At a meeting of the Consent Repository Feasibility Study work group, Mission Analytics presented scenarios to test how a centralized consent repository could work for emergency responders dealing with a Spanish‑speaking person in mental‑health crisis.
The consultants said the repository must give crisis responders real‑time consent status in the field, support multilingual consent workflows and provide auditable emergency access when a patient cannot meaningfully engage. “So for this 1, we're gonna think about a Spanish speaking individual who is having a mental health crisis,” Rick Frey, project manager for Mission Analytics, said when introducing the scenario.
Why it matters: mobile crisis teams often arrive without prior access to a person's records or consents, increasing risk and delaying care. Mission Analytics and legal consultant Matthew Moore framed the technical proposals against federal and state privacy rules: HIPAA sets a baseline for permitted disclosures for treatment, payment or health care operations; 42 CFR Part 2 adds heightened protections for substance‑use disorder records; and the Colorado Mental Health Practice Act imposes additional restrictions on behavioral‑health information. Moore also flagged Title VI obligations requiring linguistically appropriate services for people with limited English proficiency.

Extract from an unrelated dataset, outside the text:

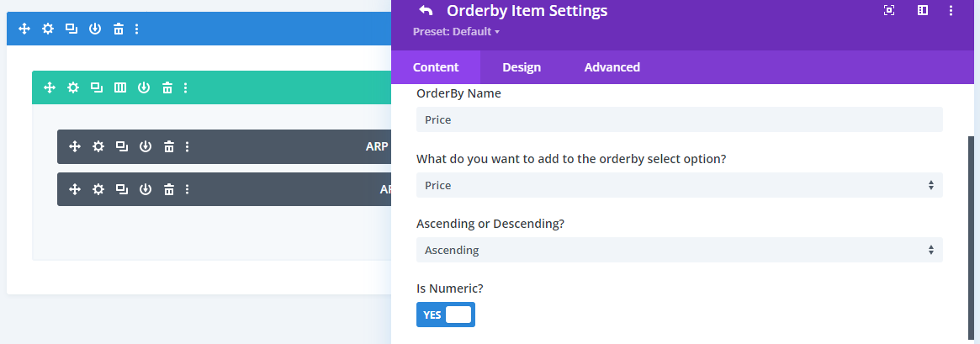Open the Ascending or Descending dropdown
Image resolution: width=980 pixels, height=344 pixels.
(x=679, y=250)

Key facts and proposals discussed
- Mobile, in‑field access: presenters said the repository should allow mobile crisis teams to “log in and get that access” in real time so responders can verify existing consents or capture consent on the spot when the person is capable. The group discussed both apps and mobile‑friendly web portals as operational options.
- Language and translation: the team emphasized translated consent forms and plain‑language educational materials, and Moore noted that Title VI and state law require linguistically appropriate services for people with limited English proficiency.
- Emergency override and auditing: presenters and participants stressed the need for an auditable “break the glass” or emergency override with logs capturing who accessed records, why, and when, plus post‑event notification to the patient when feasible. Breck Frey (Mission Analytics) said such events should be logged so “we know who is accessing the data, why they're accessing it.”
- Local examples and limits: Ed Keiko, Mission Analytics project director, described a Denver program called STAR (Support Team Assisted Response) that uses laptops or provider portals to pull patient information when responders know the health system; he also said provider portals like EpicareLink exclude 42 CFR Part 2 data and require separate requests through health information management to obtain substance‑use records.
Unresolved operational issues
- Whether to provide a dedicated app, integrate with existing emergency‑responder platforms, or offer both was left open; presenters said they were “exploring the needs” of different stakeholder groups.
- Interoperability gaps: the group noted that many community mental‑health providers outside integrated health systems lack interoperable EHRs, a barrier to real‑time access across systems.
The discussion closed with the consultants asking the group to weigh technical options (app vs. portal), and to consider translation, offline or low‑bandwidth access and the audit requirements necessary to meet HIPAA, 42 CFR Part 2 and Colorado law.